The cost to have an AI take a given role will become just the amount of compute the AI consumes. This will change our understanding of which roles are scarce.
Future AI firms won’t be constrained by what's scarce or abundant in human skill distributions – they can optimize for whatever abilities are most valuable. Want Jeff Dean-level engineering talent? Cool: once you’ve got one, the marginal copy costs pennies. Need a thousand world-class researchers? Just spin them up. The limiting factor isn't finding or training rare talent – it's just compute.
So what becomes expensive in this world? Roles which justify massive amounts of test- time compute. The CEO function is perhaps the clearest example. Would it be worth it for Google to spend $100 billion annually on inference compute for mega-Sundar? Sure! Just consider what this buys you: millions of subjective hours of strategic planning, Monte Carlo simulations of different five-year trajectories, deep analysis of every line of code and technical system, and exhaustive scenario planning.
Imagine mega-Sundar contemplating: "How would the FTC respond if we acquired eBay to challenge Amazon? Let me simulate the next three years of market dynamics... Ah, I see the likely outcome. I have five minutes of datacenter time left – let me evaluate 1,000 alternative strategies."

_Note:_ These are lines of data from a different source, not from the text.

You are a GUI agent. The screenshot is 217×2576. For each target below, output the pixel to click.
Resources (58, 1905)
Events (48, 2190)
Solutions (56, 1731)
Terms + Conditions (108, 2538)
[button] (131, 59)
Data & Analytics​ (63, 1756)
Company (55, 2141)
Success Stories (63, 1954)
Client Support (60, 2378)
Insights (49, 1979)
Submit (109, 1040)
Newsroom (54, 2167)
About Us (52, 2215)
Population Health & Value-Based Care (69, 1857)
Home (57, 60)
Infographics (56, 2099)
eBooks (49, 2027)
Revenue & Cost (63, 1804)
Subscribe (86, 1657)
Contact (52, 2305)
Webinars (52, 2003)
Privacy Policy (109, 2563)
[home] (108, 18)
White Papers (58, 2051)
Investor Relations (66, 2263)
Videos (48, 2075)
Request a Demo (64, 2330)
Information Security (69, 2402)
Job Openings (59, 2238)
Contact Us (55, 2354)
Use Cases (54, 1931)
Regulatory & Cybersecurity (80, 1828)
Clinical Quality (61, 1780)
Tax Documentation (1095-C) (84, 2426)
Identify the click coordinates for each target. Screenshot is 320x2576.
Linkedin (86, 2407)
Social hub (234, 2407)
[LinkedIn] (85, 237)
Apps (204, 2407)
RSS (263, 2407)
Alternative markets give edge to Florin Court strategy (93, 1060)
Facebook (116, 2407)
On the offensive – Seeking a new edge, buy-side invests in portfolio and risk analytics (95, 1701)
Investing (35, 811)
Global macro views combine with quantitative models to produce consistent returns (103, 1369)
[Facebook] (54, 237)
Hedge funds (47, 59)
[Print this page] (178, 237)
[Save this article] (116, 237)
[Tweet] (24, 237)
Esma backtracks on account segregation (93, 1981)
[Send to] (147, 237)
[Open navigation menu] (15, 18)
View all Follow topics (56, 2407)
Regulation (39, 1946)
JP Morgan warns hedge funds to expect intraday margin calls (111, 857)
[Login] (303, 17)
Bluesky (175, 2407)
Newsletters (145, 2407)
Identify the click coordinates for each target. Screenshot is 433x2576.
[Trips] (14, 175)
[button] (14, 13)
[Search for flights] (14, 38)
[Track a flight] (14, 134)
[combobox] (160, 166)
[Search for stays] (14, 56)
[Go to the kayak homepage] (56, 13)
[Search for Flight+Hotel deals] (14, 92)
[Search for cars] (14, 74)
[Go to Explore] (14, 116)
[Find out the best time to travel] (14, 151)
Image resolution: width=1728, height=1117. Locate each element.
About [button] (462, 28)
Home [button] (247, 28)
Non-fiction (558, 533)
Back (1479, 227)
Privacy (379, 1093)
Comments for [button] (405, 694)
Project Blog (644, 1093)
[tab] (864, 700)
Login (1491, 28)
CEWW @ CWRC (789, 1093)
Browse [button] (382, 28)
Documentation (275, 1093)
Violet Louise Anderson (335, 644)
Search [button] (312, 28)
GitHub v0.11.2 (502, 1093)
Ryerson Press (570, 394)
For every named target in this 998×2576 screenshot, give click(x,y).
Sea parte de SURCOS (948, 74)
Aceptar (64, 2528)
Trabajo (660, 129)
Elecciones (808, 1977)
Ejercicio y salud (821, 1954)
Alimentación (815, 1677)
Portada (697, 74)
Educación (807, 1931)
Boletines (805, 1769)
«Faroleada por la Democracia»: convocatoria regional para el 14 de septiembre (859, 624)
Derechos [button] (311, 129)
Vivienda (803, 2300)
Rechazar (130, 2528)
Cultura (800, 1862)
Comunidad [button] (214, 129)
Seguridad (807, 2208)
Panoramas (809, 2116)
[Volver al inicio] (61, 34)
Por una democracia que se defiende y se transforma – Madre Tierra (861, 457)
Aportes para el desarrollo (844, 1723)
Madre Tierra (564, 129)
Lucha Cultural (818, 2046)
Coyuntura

The more valuable the decisions, the more compute you'll want to throw at them. A single strategic insight from mega-Sundar could be worth billions. An overlooked risk could cost tens of billions. However many billions Google should optimally spend on inference for mega-Sundar, it's certainly more than one.
Distillation
What might distilled copies of AI Sundar (or AI Jeff) be like? Obviously, it makes sense for them to be highly specialized, especially when you can amortize the cost of that domain specific knowledge across all copies. You can give each distilled data center operator a deep technical understanding of every component in the cluster, for example.
I suspect you’ll see a lot of specialization in function, tacit knowledge, and complex skills, because they seem expensive to sustain in terms of parameter count. But I think the different models might share a lot more factual knowledge than you might expect. It’s true that plumber-GPT doesn’t need to know much about the standard model in physics, nor does physicist-GPT need to know why the drain is leaking. But the cost of storing raw information is so unbelievably cheap (and it’s only decreasing) that Llama-7B already knows more about the standard model and leaky drains than any non-expert.